Just weeks after some blockbuster dealmaking in Palm Beach, Ryan Serhant is opening an office on the island.
Serhant signed a lease for an office at 324 Royal Palm Way in Palm Beach, the firm’s Palm Beach agent Gary Pohrer confirmed. The move comes two years after Serhant expanded to Florida with offices in Delray Beach and Miami.
The New York City-based celebrity superbroker has unleashed a blitz of activity on the island in recent months. He is the buyer’s representative in a $350 million-plus oceanfront assemblage on the island. In May, he recruited top agent Pohrer from Douglas Elliman, and in the past week the pair have landed two trophy listings: the lakefront estate at 1460 North Lake Way asking $95 million, and the oceanfront Manalapan mansion at 1460 South Ocean Boulevard asking $64.5 million.
Between the office, the recruiting and the listings, Serhant is planting his flag in a notoriously competitive, insular market, one where other firms have struggled to find footing.
The majority of successful dealmaking in Palm Beach’s ultra-luxury market is done by a small, tight-knit circle of agents backed by local brokerages, or earlier arrivals like Elliman and the Corcoran Group.
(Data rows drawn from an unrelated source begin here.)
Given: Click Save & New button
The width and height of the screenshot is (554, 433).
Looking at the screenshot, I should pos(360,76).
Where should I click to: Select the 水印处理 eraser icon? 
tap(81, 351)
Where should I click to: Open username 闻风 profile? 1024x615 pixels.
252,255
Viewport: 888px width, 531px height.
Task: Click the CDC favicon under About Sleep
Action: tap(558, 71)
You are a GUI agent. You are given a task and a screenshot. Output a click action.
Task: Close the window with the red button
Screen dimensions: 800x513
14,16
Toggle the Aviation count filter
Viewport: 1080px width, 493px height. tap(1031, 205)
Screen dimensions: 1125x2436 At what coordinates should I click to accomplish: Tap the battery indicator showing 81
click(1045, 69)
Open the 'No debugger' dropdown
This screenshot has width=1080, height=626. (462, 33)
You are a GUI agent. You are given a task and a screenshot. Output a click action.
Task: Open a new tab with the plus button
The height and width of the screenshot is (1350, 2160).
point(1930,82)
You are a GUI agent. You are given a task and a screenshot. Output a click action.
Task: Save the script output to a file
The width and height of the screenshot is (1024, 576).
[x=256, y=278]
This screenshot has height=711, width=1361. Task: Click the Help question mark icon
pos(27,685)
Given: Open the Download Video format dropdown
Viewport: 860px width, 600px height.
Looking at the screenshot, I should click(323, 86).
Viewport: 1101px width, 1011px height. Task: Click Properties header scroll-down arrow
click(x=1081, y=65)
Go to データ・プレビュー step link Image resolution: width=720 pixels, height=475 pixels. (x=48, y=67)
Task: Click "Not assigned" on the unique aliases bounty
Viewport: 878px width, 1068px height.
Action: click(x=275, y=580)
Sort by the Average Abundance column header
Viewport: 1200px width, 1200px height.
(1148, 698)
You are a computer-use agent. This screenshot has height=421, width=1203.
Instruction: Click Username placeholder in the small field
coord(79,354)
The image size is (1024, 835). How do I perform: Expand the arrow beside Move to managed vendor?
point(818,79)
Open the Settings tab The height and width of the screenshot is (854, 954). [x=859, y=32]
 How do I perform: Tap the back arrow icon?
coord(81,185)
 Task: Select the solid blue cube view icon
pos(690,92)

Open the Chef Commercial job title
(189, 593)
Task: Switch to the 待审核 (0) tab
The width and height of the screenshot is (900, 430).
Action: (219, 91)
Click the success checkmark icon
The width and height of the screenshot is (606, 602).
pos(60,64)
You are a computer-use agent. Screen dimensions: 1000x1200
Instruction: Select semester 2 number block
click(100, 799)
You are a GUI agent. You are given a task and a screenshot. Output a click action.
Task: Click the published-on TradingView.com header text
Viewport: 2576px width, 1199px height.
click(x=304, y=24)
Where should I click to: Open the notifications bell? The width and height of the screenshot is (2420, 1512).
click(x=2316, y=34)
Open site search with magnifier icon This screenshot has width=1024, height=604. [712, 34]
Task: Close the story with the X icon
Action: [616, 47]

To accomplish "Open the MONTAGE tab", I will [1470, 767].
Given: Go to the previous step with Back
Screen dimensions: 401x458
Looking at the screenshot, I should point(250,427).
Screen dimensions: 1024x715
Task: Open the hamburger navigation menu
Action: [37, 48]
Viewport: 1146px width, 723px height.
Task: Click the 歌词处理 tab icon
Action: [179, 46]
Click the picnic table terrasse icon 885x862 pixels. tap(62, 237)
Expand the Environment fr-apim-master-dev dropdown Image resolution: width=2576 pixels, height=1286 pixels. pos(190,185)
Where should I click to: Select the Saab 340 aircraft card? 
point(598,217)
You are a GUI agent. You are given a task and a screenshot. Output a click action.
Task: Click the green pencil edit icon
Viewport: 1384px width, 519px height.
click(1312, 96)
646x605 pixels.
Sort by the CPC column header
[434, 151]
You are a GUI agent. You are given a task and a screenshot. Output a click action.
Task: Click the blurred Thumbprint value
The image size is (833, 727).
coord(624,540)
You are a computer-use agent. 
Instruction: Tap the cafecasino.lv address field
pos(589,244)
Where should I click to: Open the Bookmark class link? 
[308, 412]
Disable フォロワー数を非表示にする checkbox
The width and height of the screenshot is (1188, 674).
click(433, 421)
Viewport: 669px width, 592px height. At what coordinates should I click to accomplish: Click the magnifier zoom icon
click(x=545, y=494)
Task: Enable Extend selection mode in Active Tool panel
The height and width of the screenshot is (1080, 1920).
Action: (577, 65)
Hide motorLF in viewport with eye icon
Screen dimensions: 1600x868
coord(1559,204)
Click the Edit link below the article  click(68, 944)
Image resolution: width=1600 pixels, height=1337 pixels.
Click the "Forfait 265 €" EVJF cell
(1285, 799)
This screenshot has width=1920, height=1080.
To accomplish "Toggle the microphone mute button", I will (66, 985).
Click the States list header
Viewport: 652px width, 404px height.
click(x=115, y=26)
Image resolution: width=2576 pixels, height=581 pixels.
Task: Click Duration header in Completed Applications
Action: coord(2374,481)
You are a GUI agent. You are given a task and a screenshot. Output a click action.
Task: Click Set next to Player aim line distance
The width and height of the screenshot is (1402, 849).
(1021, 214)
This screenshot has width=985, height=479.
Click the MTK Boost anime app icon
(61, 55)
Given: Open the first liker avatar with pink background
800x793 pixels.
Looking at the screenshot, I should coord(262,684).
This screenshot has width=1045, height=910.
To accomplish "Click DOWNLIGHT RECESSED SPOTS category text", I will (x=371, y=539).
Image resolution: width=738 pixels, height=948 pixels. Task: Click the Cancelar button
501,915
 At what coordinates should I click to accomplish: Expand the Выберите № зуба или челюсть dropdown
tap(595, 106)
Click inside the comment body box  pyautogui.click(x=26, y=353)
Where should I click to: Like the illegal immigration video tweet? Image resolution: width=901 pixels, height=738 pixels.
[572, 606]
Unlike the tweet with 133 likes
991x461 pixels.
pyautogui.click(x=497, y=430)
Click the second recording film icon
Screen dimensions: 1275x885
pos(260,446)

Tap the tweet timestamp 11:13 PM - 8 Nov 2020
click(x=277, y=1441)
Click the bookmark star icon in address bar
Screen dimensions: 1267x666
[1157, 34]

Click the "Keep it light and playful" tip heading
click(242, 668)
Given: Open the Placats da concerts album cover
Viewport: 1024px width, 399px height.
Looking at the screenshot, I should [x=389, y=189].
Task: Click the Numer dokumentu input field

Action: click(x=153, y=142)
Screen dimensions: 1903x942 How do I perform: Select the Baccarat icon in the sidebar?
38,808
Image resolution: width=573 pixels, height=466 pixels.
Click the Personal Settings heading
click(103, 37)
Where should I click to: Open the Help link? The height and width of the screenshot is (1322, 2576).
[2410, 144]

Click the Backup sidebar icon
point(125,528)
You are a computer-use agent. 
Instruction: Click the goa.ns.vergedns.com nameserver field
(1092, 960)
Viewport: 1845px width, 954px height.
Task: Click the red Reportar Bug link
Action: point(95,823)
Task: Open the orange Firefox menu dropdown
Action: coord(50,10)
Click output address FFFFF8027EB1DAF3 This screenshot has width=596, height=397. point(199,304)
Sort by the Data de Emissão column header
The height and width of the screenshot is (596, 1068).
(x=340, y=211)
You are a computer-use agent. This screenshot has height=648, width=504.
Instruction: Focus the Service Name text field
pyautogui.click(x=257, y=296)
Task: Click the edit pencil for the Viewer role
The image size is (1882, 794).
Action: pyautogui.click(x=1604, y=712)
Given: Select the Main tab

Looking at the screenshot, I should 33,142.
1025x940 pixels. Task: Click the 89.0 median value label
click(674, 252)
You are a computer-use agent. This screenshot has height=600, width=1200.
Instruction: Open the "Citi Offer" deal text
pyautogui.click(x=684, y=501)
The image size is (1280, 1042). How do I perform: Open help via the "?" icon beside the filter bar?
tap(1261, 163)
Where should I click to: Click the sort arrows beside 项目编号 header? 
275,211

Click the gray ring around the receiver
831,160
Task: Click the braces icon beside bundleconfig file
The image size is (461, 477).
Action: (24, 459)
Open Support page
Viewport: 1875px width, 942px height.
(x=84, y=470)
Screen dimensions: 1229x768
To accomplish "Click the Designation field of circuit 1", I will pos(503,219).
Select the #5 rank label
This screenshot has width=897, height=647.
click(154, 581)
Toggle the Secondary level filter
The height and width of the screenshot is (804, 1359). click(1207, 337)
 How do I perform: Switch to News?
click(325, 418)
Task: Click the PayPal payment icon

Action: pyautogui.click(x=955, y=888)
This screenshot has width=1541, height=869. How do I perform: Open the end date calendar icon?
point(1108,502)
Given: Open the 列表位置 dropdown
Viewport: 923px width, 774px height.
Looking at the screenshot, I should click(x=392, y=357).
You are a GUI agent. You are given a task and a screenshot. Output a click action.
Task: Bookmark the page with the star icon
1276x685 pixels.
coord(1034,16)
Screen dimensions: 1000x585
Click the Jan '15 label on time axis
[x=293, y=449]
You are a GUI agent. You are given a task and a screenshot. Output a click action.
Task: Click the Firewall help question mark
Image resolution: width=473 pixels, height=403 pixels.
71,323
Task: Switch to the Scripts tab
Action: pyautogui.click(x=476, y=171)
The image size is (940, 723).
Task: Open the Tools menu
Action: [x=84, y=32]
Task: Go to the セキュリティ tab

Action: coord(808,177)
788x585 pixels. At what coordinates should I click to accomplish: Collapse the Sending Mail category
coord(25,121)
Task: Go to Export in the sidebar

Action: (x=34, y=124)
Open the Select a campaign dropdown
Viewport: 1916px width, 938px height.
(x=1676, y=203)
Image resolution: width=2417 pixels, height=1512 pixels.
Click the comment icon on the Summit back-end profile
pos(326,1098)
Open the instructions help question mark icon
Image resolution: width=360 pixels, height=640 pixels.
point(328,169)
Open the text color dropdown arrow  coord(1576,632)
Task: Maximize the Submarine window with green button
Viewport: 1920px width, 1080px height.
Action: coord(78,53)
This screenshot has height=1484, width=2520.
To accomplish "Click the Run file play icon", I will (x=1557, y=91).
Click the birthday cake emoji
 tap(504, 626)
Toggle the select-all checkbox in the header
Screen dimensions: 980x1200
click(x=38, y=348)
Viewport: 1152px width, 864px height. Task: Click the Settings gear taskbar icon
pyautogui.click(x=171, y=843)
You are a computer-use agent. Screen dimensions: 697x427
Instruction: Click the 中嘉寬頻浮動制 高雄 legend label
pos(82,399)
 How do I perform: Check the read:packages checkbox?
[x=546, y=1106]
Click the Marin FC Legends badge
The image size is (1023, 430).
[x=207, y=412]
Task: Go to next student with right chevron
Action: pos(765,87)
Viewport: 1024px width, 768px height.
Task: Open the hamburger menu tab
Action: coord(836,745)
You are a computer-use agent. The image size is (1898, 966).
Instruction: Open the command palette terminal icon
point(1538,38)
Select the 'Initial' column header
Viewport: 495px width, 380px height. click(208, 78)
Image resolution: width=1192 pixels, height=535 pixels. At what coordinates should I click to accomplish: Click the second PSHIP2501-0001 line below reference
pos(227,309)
“It’s small, it’s tight, it’s organized –– it’s very, very organized. The players in that market are very protective of their territory,” Elliman’s Florida CEO Jay Parker told The Real Deal last year.
Longtime players have reason to be territorial. Palm Beach emerged from the pandemic with a magnetic pull. Off the charts price growth, record-shattering nine-figure sales and a steady stream of billionaire buyers made the island the white whale for brokerage heads. Firms like Compass, the Agency, Cervera Real Estate and Hilton & Hilton have all opened Palm Beach offices in recent years, but have struggled to find success in the upper echelons of the market.
Market insiders agree a crucial step to brokerage success in Palm Beach is to land a top agent. Agents say the newcomer firms have courted top earners largely to little avail. Pohrer is a rare member of the island’s major dealmakers to make a switch. While he chalked up the move to the appeal of Serhant’s brand and marketing apparatus, turbulence at Elliman precipitated a wave of agent exits this year. Top Manhattan agent Holly Parker, “Million Dollar Listing” star Tracy Tutor and an Aspen team that closed nearly $200 million in annual volume were among the brokerage’s high-profile departures.
Still, a top agent, a lease and two listings alone do not make a top Palm Beach brokerage. The island’s biggest players consistently close north of $200 million per year, and even more including off-market sales. Christian Angle of Christian Angle Real Estate was the top-ranked island agent in TRD’s 2025 Palm Beach County broker ranking, with $549.3 million in on-market sales.
Longtime island brokers have been skeptical of the staying power of outsiders in their market. Top Corcoran Group agent Dana Koch told TRD last year, “Just because you make it in another market doesn’t mean you’re going to make it here.”
Serhant had an advantage few newcomer brokerages do. While new to Palm Beach as a brokerage, he was not new to the island as an agent. In 2021, Serhant and Elliman’s Chris Leavitt teamed up to represent Tiger Global Management co-founder Scott Schleifer in his $122.7 million purchase of an oceanfront estate.
Despite that early success, Serhant chose not to start his Florida expansion in Palm Beach. At TRD’s New York Forum in May, he said his early focus was on feeder markets, like Delray Beach, calling it the “Walmart approach.”
Now he’s expanded to Orlando and Naples as well, and is piloting a private listings network in the Sunshine State.
“Markets do not dictate your income. They dictate your strategy,” Serhant said at the forum. “You stick to your goals. You don’t negotiate goals, but you can pivot strategy.”